In the afternoon, I received a call from the electrical authority's network administrator informing me that the user only used word to edit the document when he found the host with the MAC address: 00: 00: E8: 40: 44: 99, no human attacks were initiated, and anti-virus software was installed to scan and kill the host. Several viruses were detected. After virus detection and removal, the host was connected to the network again, and network communication remained normal. The cause of network failure is that the host with the MAC address 00: 00: E8: 40: 44: 99 is infected with the worm and the virus automatically performs ARP spoofing attacks, network Access is interrupted.
Iii. Summary
In medium and large networks, network faults are complex and difficult to troubleshoot without using professional network analysis tools. In this example, if data packets are not captured, even if you view the traffic on the vswitch, it is difficult to find the fault point because the traffic at 00: 00: E8: 40: 44: 99 is not very large.

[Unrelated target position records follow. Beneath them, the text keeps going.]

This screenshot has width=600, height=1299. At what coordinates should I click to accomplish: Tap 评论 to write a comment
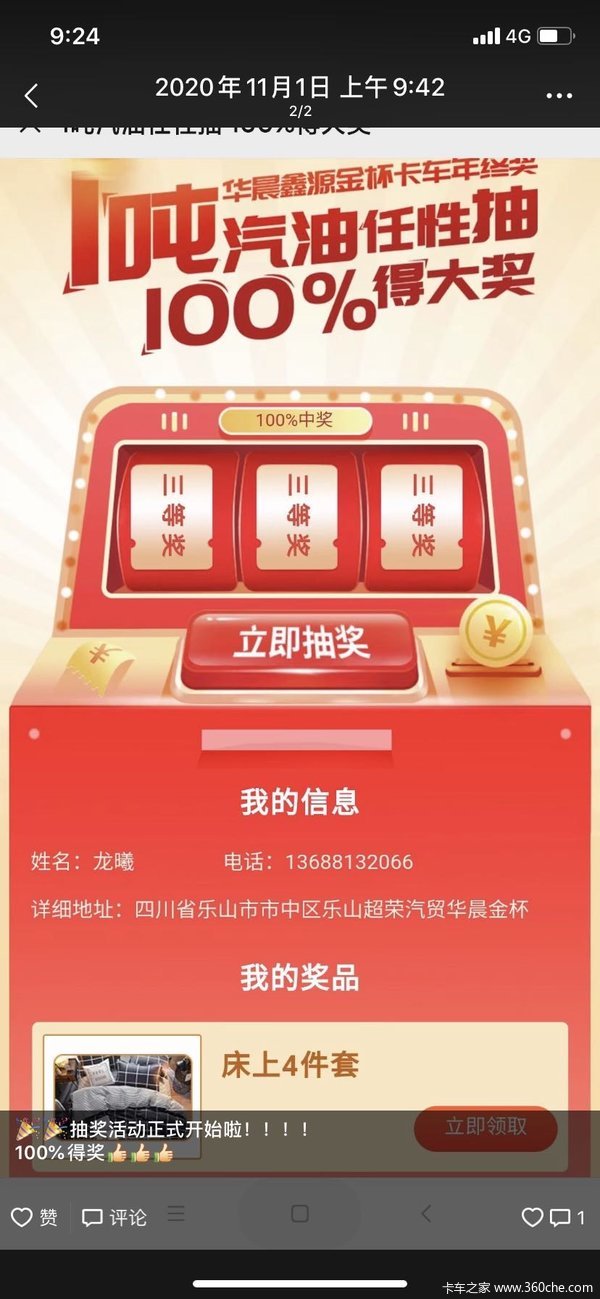tap(114, 1217)
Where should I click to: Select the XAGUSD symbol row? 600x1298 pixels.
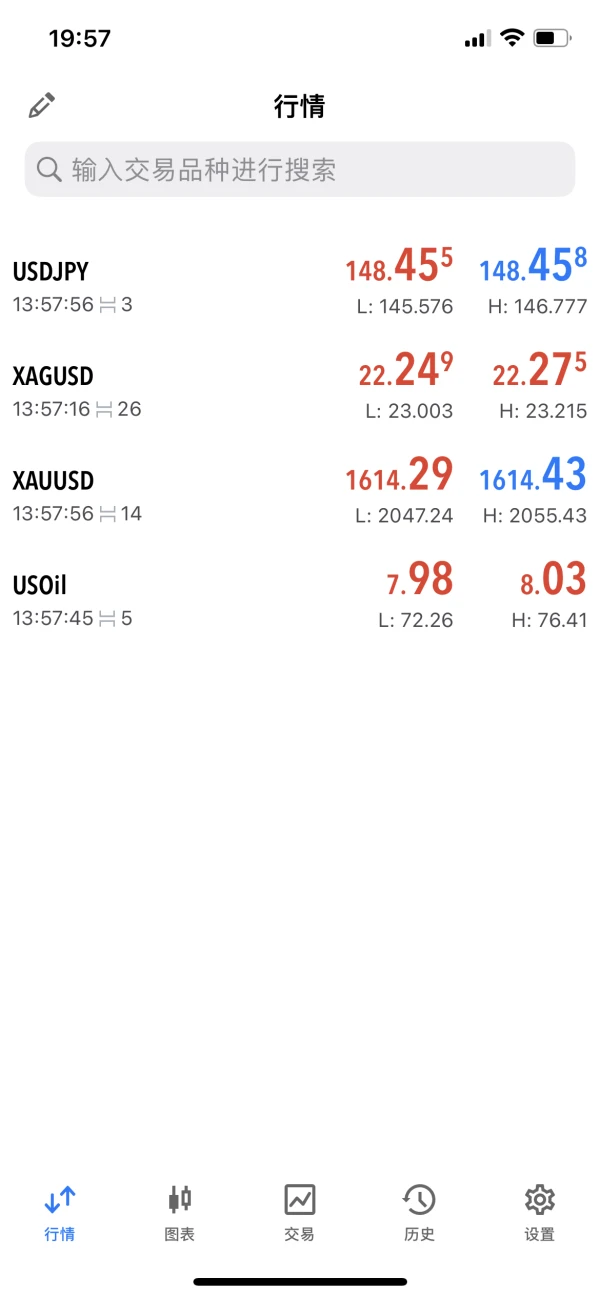click(300, 389)
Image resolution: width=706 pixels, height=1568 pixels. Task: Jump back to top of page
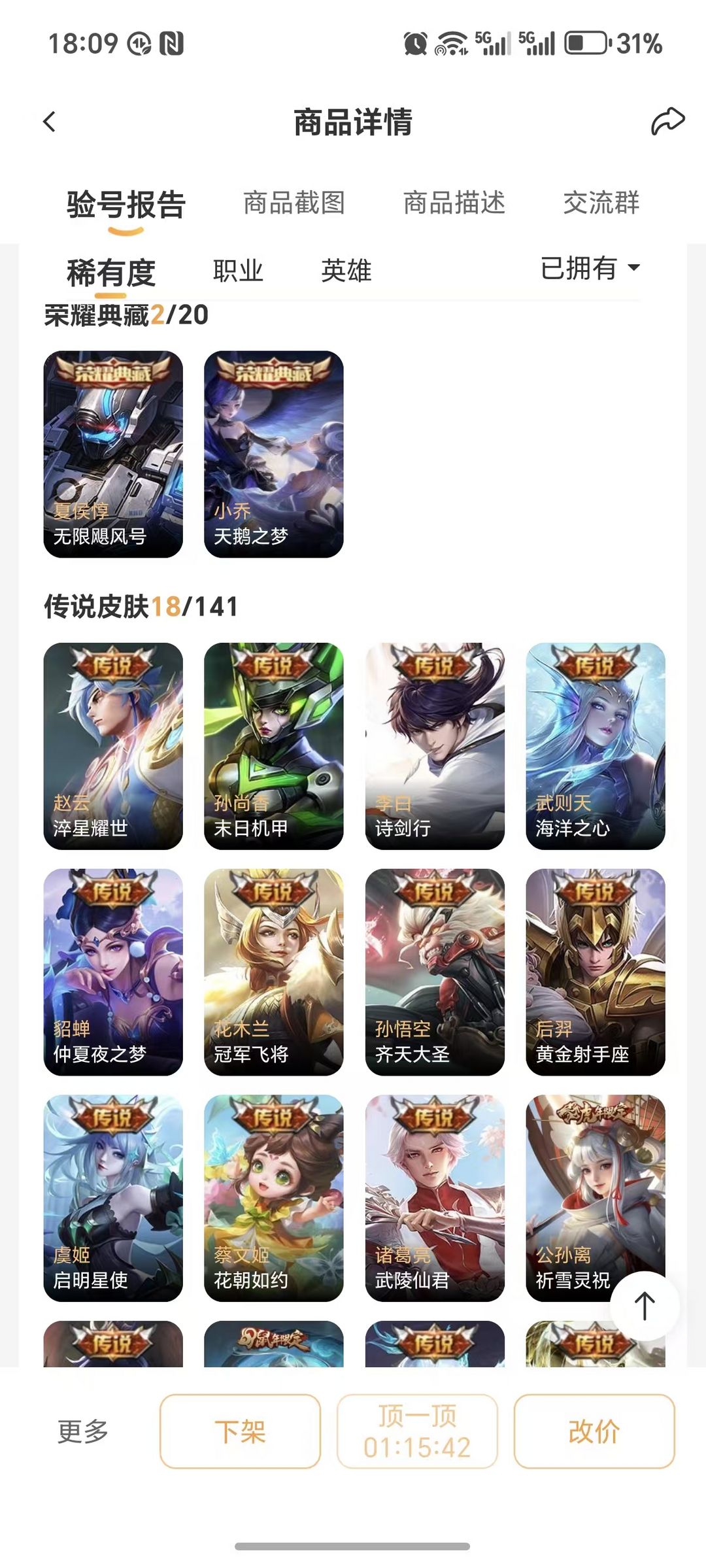point(645,1306)
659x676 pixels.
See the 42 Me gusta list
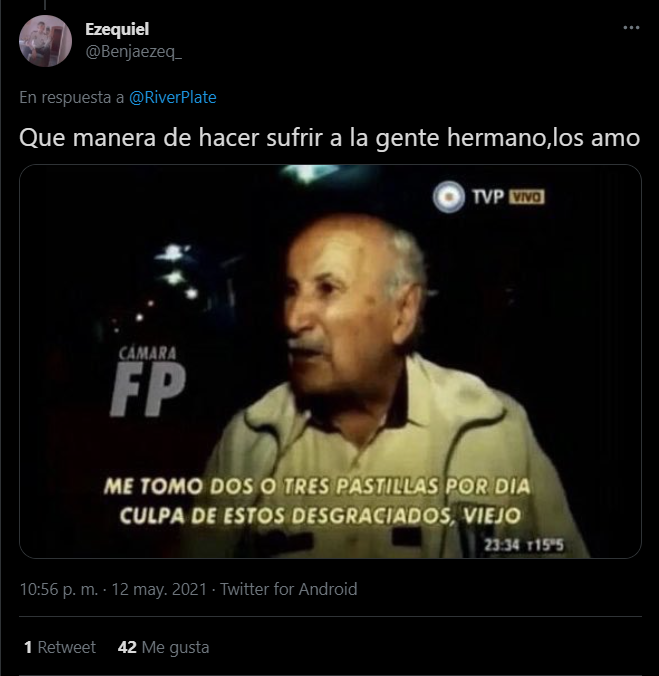[164, 647]
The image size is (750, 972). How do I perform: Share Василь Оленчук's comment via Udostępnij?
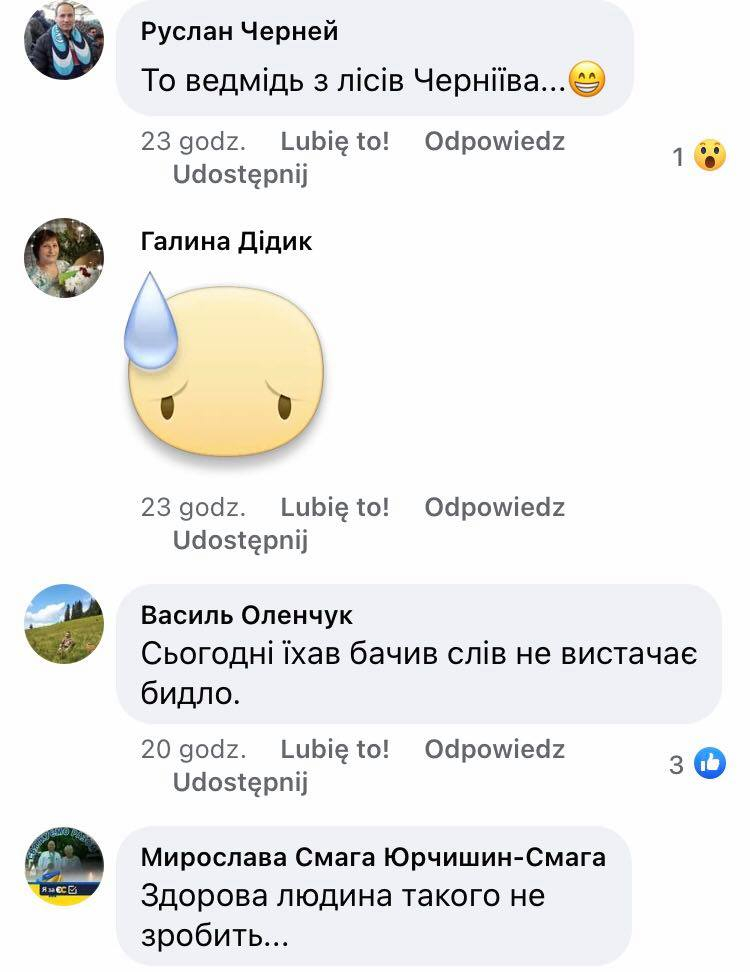coord(240,782)
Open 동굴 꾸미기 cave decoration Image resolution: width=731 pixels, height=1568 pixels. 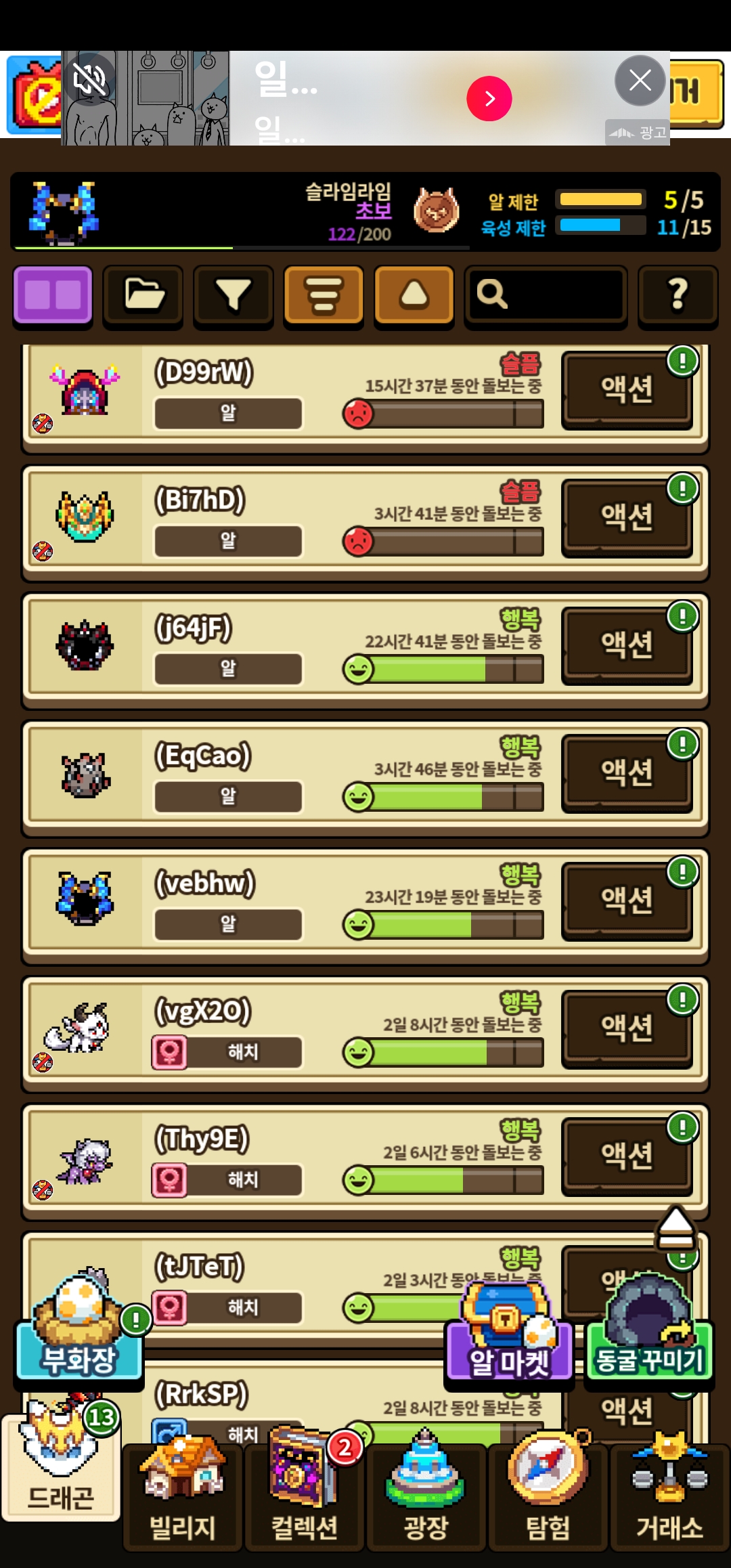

At the same time, because the packet capture time is short and only 53 seconds, there may still be some undetected hosts in the network (these hosts are not started yet and will not send and receive corresponding packets, ). Therefore, for enterprise network operations, network administrators need to use dedicated network analysis tools for long-term effective monitoring and analysis of networks, to eliminate possible network faults and network security threats.